Create and provide solutions within a variety of computing infrastructures and public and private Cloud computing technologies. Conduct evaluations of technology standards, tools, products, and solutions, make rational design decisions from business and technical perspectives and communicate recommendations. Define guidelines and recommendations based on leading industry practices tailored to GEHA’s needs and infrastructure.

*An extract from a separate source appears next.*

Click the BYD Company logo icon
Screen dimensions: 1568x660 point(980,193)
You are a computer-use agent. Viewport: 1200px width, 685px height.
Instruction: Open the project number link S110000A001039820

Maintain responsibility for defining the technical strategy of a system, work closely with all stakeholders to vet technology decisions that support product capabilities now and for the future and guide it successfully through its execution.

SKILLS

• Maintain in-depth knowledge of GEHA strategic business plans.
• Provide architectural consulting expertise, direction and assistance to systems analysts, IT cloud engineers and other system engineers.
• Document and develop in-depth knowledge of GEHA existing architecture/infrastructure and technology portfolio.
• Develop, document, communicate and enforce cloud technology standard policies.
• Conduct research on emerging cloud technologies in support of infrastructure, development efforts and recommend technologies that will increase cost effectiveness and infrastructure flexibility.
• Make recommendations about platform and technology adoption, including development frameworks, languages, libraries, and DevOps and CI/CD tooling for web, client-server and mobile applications.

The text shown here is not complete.